Puche es de lo mejor que tenemos en Málaga. Un pintor total que trabajando en Huelin y es admirado en todo el mundo. Pinta, humilde y sonríe, un cartel de la Semana Santa o un mural para el Teatro del Soho de Antonio Banderas, un Banderas que le cuida y le exalta. Jugamos durante una tarde y Puche y Mar nos regalan uno de sus libros con una dedicatoria: “el arte no nos cura de nada pero todo lo mitiga. Un abrazo enorme, Roberto y Nadia”. Y nosotros le entregamos una orquídea blanca. Me pregunta que cómo la cuida y le digo que “ni idea, que lo busque en un tutorial de Youtube”. Volvemos a reír y luego recordamos la pandemia. Un silencio.
Durante lo más duro de la pandemia, cuando todos estábamos encerrados en casa y las calles vacías, Puche miraba por su ventana y se preguntaba qué pasaría más allá, quién cuidaría de la catedral o de los jardínes, quién se preocuparía de los sitios abandonados, cómo sería la vida en una ciudad sin personas, sin vida, “¿un decorado?”, se preguntaba. Puche, que es muy listo, supo entonces que la salida siempre es hacia adentro y, de aquella reflexión, surgió su serie llamada, “Colibrí.

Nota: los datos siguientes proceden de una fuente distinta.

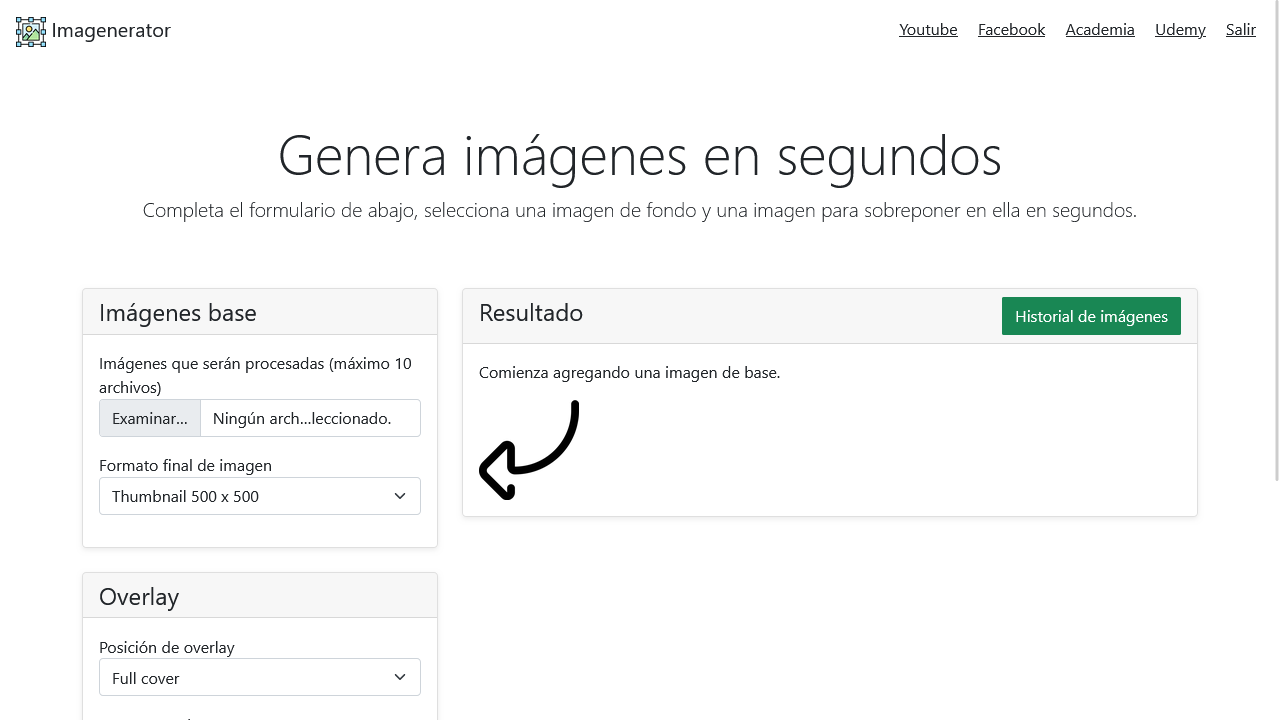Click the Historial de imágenes button
1280x720 pixels.
[x=1091, y=316]
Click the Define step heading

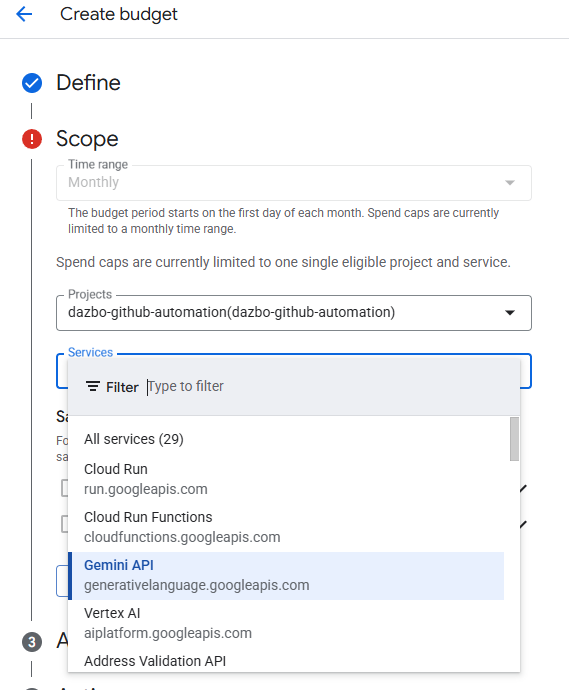pyautogui.click(x=88, y=83)
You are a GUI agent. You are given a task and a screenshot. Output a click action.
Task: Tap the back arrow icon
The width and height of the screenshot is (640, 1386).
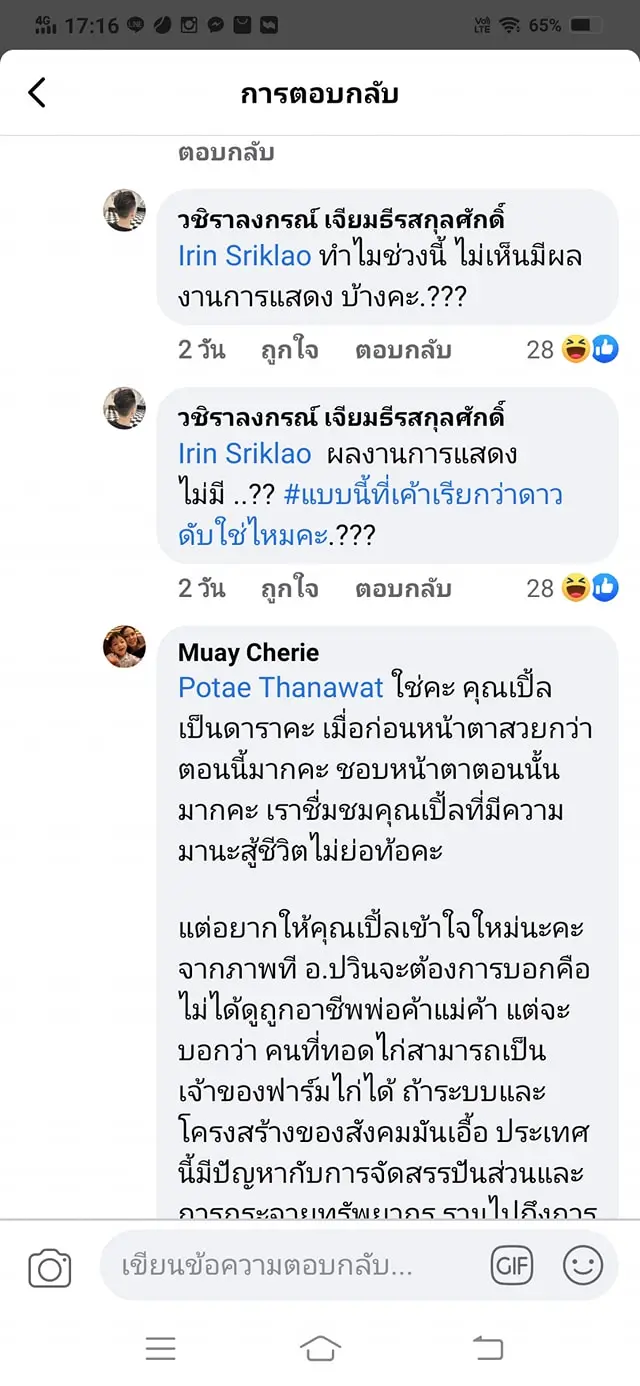coord(37,93)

Puntos de sutura”.
Nos quedamos frente a una de sus obras de esta serie del colibrí y los puntos de sutura que son puntos suspensivos. “La noche nunca fue tan brillante”. Carbón graso y lápices de colores. Un coche de policía enterrado en nieve o niebla, o enterrado en un sueño, detrás un fondo desenfocado y onírico, y encima un cielo rojo marciano. A la izquierda, discretas unas pisadas sobre la nieve que no sabes si van o vienen, si se acercan o se alejan. Todo es inquietante. Le digo que me recuerda a Fargo, y él sonríe y me confirma lo que ya pensaba: “me gusta que la gente tire de sus recuerdos y experiencias, que haga lo que quiera con la obra… Eso es muy bonito”.
En Puche la interpretación siempre es la clave. Su trabajo te obliga a hacerte preguntas, a jugar. Entiende la obra como algo plural y democrático, como la suma de todas las miradas que suman, a su vez, miles de obras distintas. “Nadie tiene una misma verdad, no existe la verdad unitaria o absoluta”, me dice y yo pienso en los tiempos que nos tocan, de guerra y pandemias, y me pregunto si esa frase es una verdad. La obra está en el ojo del que mira por lo que, como en una norma no escrita, una obra son millones de obras tantas como espectadores la disfruten o detesten. Puche, en verdad, son miles de Puches.
Puche pinta inquietantes puntos de sutura, segmentos de una roca, una suite para la melancolía, o un cartel de la Semana Santa rompedor que tenía algo de Klimt y de oro olímpico; expone en Sidney, la próxima en Corea, se codea con grandes nombres y trabaja en Huelin. Puche y Mar nos abren su taller una tarde de invierno y disfruto como un niño y hablamos de arte y de nosotros, de esta vida loca que no para, todo con la excusa de esta columna, un libro, una orquídea, reímos y noto otro silencio y como la sombra del artista se aleja en un instante para solo quedar el ser humano sutil, ajeno, frágil, la obra, en definitiva.